Het woord asbest komt van het Griekse ‘asbestos’, dat onuitblusbaar betekent. Het is een verzamelnaam voor een aantal in de natuur voorkomende mineralen, die zijn opgebouwd uit fijne vezels. Het wordt gewonnen in open groeven in Zuid Afrika, Australië, Canada, de Oeral, China en Kazachstan. In het algemeen is asbest goed bestand tegen zuren, logen en hoge temperaturen. Daarnaast is het zeer slijtvast, brandwerend, isolerend en goedkoop.
Asbest wordt echter ook geassocieerd met angst, ziekte, pijn en dood. Al lang is bekend dat asbest dodelijke ziekten kan veroorzaken. Asbest wordt, chemisch gezien, onderverdeeld in twee groepen, de serpentijn- en de amfiboolgroep. De meest gebruikte soorten zijn wit asbest (chrysotiel) behorende tot de serpentijngroep en blauw (crocidoliet) en bruin (amosiet) asbest, beide behorende tot de amfiboolgroep.
In Nederland is vooral (85%) wit asbest gebruikt, dat vaak verontreinigd was met amfibole soorten. Serpentijnen hebben gekrulde vezels; de vezels van amfibolen hebben de vorm van staafjes en worden als gevaarlijker gezien. Hoe de verschillende soorten asbestvezels er uit zien kunt u bijvoorbeeld zien op de website van het asbestlaboratorium translab.
Geschiedenis
Asbest werd al in de klassieke oudheid gebruikt. De Egyptische farao’s werden met asbest gebalsemd. De Romeinen gebruikten het voor hun lampenpitten. Karel de Grote had een tafelkleed van asbest dat hij tot verbijstering van zijn gasten in het vuur wierp na de maaltijd. Marco Polo rapporteert rond 1250 dat hem in het grote Tartarenrijk, dat nu een deel van Oost-Siberië is, textiel werd getoond dat vuur kon weerstaan.

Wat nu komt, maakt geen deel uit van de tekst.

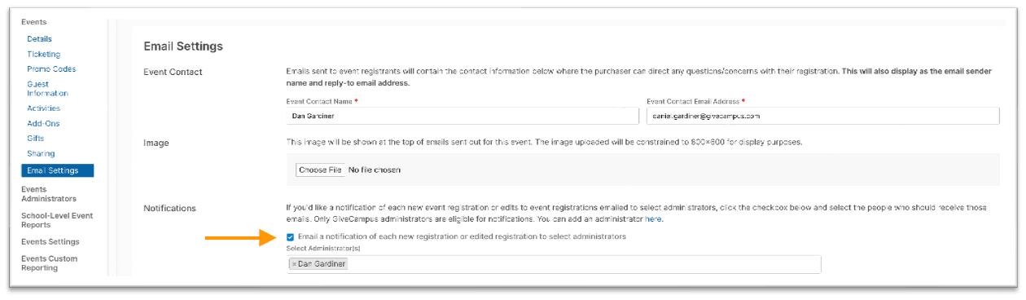
Task: Select the highlighted Email Settings item
Action: pyautogui.click(x=58, y=170)
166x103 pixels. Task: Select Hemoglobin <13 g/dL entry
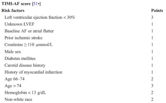point(26,93)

De grootschalige productie van asbest kwam omstreeks 1870, tijdens de industriële revolutie op gang, toen het gebruik van brandwerend isolatiemateriaal toenam. Omstreeks 1900 werden de gunstige eigenschappen van asbestcement ontdekt, een product dat in Nederland als eternit bekend werd. Vanaf 1930 nam in Nederland het gebruik van asbest toe. Vooral in de zestiger en zeventiger jaren werd asbest in Nederland op grote schaal toegepast. Dit duurde tot eind jaren 70 toen het verbod op blauwe asbest van kracht werd. Tegelijkertijd zorgde het begin van de economische recessie in de bouw voor een daling in het gebruik.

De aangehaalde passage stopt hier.